Today was the first day of Galaxy Growth in a Dark Universe here in Heidelberg. I could only go to part of the day, but I did see convincing evidence from Kriek and Kodama that there is some kind of
red sequence in place at redshifts 2<z<3. Of course the
old galaxies at these epochs in fact look like K+A or post-starburst galaxies!
Our web service astrometry.net works by rapidly generating large numbers of hypotheses and then attempting to verify them using a statistical test; as soon as one generated hypothesis verifies, its job is done. I spent the day working on a similar methodology for detecting—and measuring the proper motions of—extremely faint sources in multi-epoch astronomical imaging.
Wu and I had a long chat today with Frank van den Bosch (MPIA), who is working on galaxy environments with his high-test group catalog constructed from the SDSS data. His results are all in general agreement with ours, including especially that all environment effects come in at the group scale or smaller, and that a lot of what is happening is driven by the differences between
satellite galaxies in the groups (where by these terms we usually mean
highest stellar mass and
lower stellar mass, observationally, since group centers are notoriously hard to determine).
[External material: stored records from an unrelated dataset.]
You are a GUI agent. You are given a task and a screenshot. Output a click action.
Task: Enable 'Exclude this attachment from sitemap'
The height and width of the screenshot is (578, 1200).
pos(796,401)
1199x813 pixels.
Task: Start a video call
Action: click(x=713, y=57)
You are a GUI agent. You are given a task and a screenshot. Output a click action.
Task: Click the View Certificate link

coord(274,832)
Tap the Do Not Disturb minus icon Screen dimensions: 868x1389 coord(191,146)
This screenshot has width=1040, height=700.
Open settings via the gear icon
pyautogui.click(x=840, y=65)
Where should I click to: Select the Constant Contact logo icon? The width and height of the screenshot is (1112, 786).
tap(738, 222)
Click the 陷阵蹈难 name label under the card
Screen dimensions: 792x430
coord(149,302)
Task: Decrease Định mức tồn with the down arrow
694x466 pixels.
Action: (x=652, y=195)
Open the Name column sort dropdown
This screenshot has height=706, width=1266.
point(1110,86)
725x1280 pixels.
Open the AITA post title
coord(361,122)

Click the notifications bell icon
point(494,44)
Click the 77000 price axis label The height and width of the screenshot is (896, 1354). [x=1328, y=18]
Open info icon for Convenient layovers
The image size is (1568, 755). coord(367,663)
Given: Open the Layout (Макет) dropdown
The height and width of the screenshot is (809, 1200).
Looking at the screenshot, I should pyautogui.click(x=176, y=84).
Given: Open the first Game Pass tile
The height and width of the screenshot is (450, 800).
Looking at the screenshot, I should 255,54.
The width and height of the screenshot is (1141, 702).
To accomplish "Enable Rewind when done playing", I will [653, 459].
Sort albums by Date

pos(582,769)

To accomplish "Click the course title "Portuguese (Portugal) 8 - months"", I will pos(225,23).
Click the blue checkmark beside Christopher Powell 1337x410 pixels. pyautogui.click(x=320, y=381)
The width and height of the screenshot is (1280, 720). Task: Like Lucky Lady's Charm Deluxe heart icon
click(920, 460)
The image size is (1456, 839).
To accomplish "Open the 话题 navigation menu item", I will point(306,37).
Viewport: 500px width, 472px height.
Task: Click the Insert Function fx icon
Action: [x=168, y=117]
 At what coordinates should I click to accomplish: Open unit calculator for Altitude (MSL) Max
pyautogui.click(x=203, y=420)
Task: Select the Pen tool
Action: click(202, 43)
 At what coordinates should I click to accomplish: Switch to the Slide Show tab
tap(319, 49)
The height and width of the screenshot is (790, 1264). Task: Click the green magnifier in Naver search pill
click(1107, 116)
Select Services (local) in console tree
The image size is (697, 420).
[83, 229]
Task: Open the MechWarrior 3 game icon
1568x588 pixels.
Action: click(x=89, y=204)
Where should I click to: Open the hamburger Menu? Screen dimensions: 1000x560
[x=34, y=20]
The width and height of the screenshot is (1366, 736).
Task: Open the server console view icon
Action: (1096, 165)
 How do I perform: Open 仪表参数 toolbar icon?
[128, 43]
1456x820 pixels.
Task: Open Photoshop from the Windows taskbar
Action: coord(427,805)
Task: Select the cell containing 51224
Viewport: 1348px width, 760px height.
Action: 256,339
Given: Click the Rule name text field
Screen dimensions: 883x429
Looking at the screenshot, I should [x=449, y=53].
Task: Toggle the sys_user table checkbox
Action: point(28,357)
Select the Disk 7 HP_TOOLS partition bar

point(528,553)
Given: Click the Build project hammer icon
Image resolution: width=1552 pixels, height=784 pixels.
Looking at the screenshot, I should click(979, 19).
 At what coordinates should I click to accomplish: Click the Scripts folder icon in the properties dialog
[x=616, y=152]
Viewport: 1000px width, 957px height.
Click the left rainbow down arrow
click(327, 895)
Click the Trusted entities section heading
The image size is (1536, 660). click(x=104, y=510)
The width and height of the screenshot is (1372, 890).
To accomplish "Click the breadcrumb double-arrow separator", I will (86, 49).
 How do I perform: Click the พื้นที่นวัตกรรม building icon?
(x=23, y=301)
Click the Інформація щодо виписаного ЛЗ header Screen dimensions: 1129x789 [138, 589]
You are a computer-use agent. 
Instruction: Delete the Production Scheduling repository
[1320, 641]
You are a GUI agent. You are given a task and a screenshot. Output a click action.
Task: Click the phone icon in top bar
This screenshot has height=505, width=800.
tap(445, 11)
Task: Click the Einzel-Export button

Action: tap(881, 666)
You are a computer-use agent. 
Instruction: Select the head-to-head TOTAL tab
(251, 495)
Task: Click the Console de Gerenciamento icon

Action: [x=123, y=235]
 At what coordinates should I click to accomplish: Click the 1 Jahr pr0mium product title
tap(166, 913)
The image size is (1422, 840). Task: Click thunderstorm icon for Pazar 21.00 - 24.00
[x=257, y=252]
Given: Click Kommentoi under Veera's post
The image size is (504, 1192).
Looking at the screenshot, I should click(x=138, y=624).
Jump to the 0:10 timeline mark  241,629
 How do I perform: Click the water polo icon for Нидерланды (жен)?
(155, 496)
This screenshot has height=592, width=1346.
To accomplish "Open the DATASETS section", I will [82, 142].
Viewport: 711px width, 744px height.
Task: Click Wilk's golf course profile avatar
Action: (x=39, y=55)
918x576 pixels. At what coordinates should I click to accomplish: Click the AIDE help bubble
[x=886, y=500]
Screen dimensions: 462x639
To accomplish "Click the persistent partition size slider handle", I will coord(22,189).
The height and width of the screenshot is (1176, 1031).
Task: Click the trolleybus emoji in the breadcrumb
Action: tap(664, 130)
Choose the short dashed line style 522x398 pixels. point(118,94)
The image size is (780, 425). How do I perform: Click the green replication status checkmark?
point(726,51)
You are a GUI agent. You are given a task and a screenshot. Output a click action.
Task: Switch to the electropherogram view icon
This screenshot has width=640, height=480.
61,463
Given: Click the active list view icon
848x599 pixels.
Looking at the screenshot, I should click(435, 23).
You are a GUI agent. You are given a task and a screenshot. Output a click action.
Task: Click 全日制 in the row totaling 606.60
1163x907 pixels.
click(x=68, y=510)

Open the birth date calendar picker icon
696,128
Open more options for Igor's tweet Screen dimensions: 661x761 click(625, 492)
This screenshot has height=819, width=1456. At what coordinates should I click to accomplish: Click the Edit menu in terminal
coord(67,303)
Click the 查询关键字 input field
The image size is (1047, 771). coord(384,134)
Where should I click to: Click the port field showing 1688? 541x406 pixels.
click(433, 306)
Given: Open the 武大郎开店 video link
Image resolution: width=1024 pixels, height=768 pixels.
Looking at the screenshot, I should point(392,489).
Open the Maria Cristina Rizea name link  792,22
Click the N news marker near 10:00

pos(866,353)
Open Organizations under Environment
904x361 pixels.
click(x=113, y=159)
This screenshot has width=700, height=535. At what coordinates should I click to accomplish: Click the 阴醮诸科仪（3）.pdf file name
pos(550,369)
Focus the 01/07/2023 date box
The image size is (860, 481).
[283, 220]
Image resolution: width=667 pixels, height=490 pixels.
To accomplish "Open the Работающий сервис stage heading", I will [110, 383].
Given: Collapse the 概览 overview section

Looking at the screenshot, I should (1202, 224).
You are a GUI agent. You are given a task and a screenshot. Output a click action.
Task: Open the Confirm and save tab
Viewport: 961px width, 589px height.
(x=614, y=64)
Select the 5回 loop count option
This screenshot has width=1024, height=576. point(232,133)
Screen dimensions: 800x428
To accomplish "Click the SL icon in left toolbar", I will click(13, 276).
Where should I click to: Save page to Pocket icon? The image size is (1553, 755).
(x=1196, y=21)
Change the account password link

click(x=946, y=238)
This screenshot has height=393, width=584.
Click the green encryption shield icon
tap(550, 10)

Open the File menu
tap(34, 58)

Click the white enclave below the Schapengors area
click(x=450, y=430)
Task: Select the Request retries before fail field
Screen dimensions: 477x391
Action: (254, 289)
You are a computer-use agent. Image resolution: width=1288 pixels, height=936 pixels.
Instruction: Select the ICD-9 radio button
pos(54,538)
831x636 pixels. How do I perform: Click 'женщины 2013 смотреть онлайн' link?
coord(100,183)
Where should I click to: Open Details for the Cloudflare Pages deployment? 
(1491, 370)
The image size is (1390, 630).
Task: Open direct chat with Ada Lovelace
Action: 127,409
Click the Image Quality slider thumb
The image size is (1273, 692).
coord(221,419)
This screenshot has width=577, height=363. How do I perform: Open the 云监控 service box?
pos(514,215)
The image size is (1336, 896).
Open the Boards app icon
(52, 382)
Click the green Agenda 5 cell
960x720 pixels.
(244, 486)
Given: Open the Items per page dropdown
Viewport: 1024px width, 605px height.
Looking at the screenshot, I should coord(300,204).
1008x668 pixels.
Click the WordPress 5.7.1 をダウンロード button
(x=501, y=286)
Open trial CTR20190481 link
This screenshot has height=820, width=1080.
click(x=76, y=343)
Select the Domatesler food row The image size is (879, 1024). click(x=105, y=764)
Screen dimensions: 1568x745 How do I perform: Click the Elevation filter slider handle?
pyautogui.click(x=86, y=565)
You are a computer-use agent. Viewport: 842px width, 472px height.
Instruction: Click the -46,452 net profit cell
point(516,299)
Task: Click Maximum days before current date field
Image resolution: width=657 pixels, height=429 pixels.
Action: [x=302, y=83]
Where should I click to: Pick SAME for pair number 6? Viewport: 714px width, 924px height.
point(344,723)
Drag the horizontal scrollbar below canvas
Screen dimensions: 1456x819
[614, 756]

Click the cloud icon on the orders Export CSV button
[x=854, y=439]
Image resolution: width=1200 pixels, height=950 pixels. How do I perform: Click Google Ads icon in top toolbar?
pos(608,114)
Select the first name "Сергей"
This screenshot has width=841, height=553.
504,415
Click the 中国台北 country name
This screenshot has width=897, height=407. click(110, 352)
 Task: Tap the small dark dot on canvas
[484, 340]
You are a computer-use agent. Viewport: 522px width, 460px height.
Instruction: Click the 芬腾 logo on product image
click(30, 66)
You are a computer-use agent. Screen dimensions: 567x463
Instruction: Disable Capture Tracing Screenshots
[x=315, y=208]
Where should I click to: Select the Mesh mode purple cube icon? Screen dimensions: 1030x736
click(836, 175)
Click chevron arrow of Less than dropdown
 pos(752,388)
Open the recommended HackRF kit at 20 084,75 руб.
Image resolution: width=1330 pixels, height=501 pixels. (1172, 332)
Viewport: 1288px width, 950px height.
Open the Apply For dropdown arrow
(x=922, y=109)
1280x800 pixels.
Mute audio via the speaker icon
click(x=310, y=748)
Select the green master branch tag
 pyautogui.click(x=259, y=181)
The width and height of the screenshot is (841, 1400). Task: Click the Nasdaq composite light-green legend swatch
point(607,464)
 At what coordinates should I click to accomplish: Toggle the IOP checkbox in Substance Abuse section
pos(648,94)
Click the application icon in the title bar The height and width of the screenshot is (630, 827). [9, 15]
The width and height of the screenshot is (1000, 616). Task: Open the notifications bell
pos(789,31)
What is new about van den Bosch's work is that he finds that almost all of the information in the environment relations—once you make the central–satellite split—comes from mass segregation among the satellites! The higher mass satellites are more concentrated towards the centers of the groups, and the more massive groups have more massive satellites. Since star-formation rate and everything else is strongly related to galaxy mass, these mass effects drive most of the action. This is remarkable, but not in conflict with our results, and the starting point for some new observational experiments.
Of course, like with our work, the van den Bosch results are easy to misinterpret, because they involve controlling for multiple variables and looking at dependences on remaining variables, which is a subtle business. Also, vdB showed that some of the environment effect conflicts in the literature come from the use of different simple scalar statistics to describe the complex variation of distribution functions.
This is all further motivation for writing a review of galaxy environments that assembles and synthesizes this!
I had a vision this morning, and followed that by figuring out a strategy for detecting, in multi-epoch imaging, sources that are below the detection limit at any individual epoch, and which are moving too fast to be detected in the stacked image, where all epochs have been combined. Jester describes this as
detecting and measuring objects that are not detectable.
This problem is harder than the problem of just measuring the proper motion of a source you already know to be there (mentioned in earlier posts), as when the proper motion is small (so the source is visible in the stacked image). Indeed, even the PanSTARRS people (to my knowledge) have no strategy for this hard (but important, given local brown dwarfs) problem. Most methods you can imagine involve testing enormous numbers of hypotheses, which clearly costs you signal-to-noise. My method—a variant on RANSAC—limits these combinatoric costs. Now to see if it works?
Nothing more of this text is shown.